Hard to read this article and feel proud to be a human.

A world without wilderness and wild animal will be an impoverished one indeed.

"The total weight of Earth’s wild land mammals – from elephants to bisons and from deer to tigers – is now less than 10% of the combined tonnage of men, women and children living on the planet." https://www.theguardian.com/environment/2023/mar/18/a-wake-u...

However the bison numbers have recovered somewhat. Great whale populations are increasing. Maybe there is some hope for us yet.

You have to feel somewhat proud to have achieved such extreme evolutionary success. Only recently have we expanded to other meta goals like conservation.

By the measure that we apply to nearly every other species on earth, humans win.

A world with just humans, their pets, their cattle and a few hardy 'pests' won't feel much like a victory.
We have also the metaverse. Just like for us the vegetables came from supermarkets (and not from peasants), the reality will come from the metaverse.
> By the measure that we apply to nearly every other species on earth, humans win.

I don't understand - what measure?

Evolution is about competition. So I guess if your species destroys every other species then you have 'won' in some sense. But only in the same sense that you have 'won' a nuclear war if your counties is the only one in the world with any survivors.
Kickin' the most ass
Sorry, but that’s nonsense. There were millions of humans living side by side with these bison before both were genocided.

Equating “civilization” with “humanity” or “human nature” is a false equivalence.

Depends if you wanna figure out the mysteries of the universe or live in subsistence, either are fine by me
> By the measure that we apply to nearly every other species on earth, humans win.

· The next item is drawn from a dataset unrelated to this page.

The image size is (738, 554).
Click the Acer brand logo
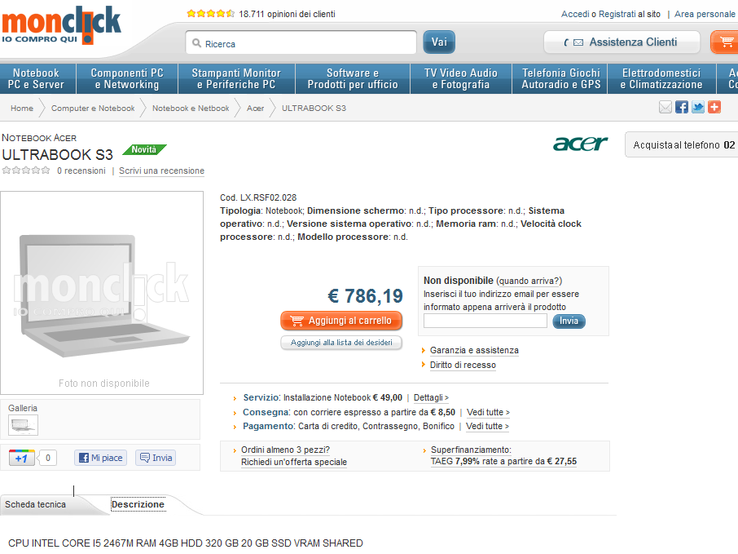click(580, 144)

The rats in New York would like to have a word with you. /s

For how much I obviously hated them, sometimes I feel proud for human pests. Be it locusts, rats, mosquitoes, cockroaches, ants, etc. They declare war on the mightiest species on the planet and are still winning! I remember seeing that humans are only the 2nd most prolific human killers (1st is mosquitoes) and was surprised! Compared to other animals on earth, they are certainly the champions of evolution.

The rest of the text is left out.